▸ Text segment

Following their triumphant production of The Ferryman, Tony®-winning Playwright Jez Butterworth and Oscar and Tony-winning Director Sam Mendes reunite for The Hills of California.
In the sweltering heat of a 1970s summer, the Webb sisters return to their childhood home in Blackpool, an English seaside town, where their mother Veronica lies dying upstairs. Gloria and Ruby now have families of their own. Jill never left. And Joan? No one’s heard from her in twenty years… but Jill insists that their mother’s favorite won’t let them down this time.
The run-down Sea View Guest House is haunted by bittersweet memories of amusement park rides and overdue bills. Back in the 1950s, each night the girls rehearse their singing act, managed by their fiercely loving single mom. But when a record producer offers a shot at fame and a chance to escape, it will cost them all dearly.

▸ Stored data
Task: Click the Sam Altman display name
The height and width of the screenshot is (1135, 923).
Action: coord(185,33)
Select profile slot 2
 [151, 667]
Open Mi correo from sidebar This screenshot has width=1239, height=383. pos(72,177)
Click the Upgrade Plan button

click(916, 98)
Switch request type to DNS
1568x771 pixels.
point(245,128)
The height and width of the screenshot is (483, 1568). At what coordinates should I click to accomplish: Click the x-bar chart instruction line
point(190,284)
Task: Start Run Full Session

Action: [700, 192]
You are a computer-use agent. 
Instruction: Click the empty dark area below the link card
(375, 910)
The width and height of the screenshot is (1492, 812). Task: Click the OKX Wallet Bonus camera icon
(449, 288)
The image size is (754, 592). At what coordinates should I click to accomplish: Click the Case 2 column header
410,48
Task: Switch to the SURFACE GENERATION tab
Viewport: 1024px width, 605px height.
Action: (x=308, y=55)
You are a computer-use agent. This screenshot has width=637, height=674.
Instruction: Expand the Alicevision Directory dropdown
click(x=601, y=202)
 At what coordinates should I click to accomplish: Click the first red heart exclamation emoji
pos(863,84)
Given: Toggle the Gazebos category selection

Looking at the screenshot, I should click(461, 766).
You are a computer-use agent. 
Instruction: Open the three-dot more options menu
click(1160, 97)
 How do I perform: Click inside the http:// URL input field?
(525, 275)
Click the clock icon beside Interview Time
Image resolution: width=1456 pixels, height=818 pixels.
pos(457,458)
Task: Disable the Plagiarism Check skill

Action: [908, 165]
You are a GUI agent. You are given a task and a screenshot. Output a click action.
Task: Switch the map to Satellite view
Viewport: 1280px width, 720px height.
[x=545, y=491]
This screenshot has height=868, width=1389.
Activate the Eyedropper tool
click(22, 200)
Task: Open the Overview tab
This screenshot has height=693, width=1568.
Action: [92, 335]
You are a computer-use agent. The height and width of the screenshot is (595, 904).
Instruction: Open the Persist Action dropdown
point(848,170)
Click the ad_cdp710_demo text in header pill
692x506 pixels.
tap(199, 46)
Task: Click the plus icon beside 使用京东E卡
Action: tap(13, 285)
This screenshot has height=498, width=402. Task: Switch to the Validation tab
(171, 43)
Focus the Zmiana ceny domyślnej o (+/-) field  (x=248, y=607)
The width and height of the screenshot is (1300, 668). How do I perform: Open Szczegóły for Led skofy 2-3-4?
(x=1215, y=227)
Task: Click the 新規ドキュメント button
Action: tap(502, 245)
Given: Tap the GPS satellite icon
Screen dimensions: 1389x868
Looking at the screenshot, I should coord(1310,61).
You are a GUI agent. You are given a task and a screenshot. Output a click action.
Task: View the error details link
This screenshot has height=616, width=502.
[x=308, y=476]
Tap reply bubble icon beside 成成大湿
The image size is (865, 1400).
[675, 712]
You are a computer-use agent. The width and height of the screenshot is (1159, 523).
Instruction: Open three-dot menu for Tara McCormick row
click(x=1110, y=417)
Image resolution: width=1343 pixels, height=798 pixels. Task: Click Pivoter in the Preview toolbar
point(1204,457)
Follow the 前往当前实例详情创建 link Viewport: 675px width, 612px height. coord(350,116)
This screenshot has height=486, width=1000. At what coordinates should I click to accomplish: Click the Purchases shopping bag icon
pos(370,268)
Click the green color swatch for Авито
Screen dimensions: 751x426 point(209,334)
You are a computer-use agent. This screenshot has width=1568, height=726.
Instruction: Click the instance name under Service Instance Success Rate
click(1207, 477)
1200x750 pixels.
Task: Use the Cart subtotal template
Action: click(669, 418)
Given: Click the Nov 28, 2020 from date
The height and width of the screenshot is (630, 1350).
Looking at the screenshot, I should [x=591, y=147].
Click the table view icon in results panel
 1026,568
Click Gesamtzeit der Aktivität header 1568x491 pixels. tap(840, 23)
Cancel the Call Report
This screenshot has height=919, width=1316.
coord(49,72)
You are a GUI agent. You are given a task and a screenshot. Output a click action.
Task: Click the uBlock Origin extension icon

▸ Stated exercise 1
Return the passage of the description of The Hills of California from "Following their triumphant" up to and including "them all dearly.".
▸ Stated exercise 2
Answer these questions using the description of The Hills of California:
(a) Who is the director of the production?
(b) What is the name of the house the sisters return to?
(c) For how long has no one heard from Joan?
▸ Stated exercise 3
Write what comes next in the description of The Hills of California, picking up after its final sentence.

▸ Exercise answer 1
Following their triumphant production of The Ferryman, Tony®-winning Playwright Jez Butterworth and Oscar and Tony-winning Director Sam Mendes reunite for The Hills of California.
In the sweltering heat of a 1970s summer, the Webb sisters return to their childhood home in Blackpool, an English seaside town, where their mother Veronica lies dying upstairs. Gloria and Ruby now have families of their own. Jill never left. And Joan? No one’s heard from her in twenty years… but Jill insists that their mother’s favorite won’t let them down this time.
The run-down Sea View Guest House is haunted by bittersweet memories of amusement park rides and overdue bills. Back in the 1950s, each night the girls rehearse their singing act, managed by their fiercely loving single mom. But when a record producer offers a shot at fame and a chance to escape, it will cost them all dearly.

▸ Exercise answer 2
(a) Sam Mendes
(b) The Sea View Guest House
(c) Twenty years

▸ Exercise answer 3
Butterworth writes sprawling, talky epics with ensembles in the double digits, three-hour run times, and lots of room for showy speeches. He’s fascinated by the death of dreams and the past that haunts us, the slow decay of England. Hills is not essentially different, thought it does focus on women. Men in this world—save one—are feckless husband-enablers and punching bags for Veronica and her mostly unhappy grown daughters. The one man who makes a definitive impact on the Webb household is the Yank talent scout, Luther, played by New York stage veteran David Wilson Barnes. Seeming at first a dryly reserved finder of genius (he claims to have discovered Nat King Cole), Luther reveals darker motives by requesting a private audition with 15-year-old Joan (Lara McDonnell) in “Mississippi” (Seaview’s rooms are named after American states). What makes the offstage encounter between Luther and Joan more disturbing is the suggestion that the girl initiates it—a tragic escape from her suffocating surroundings.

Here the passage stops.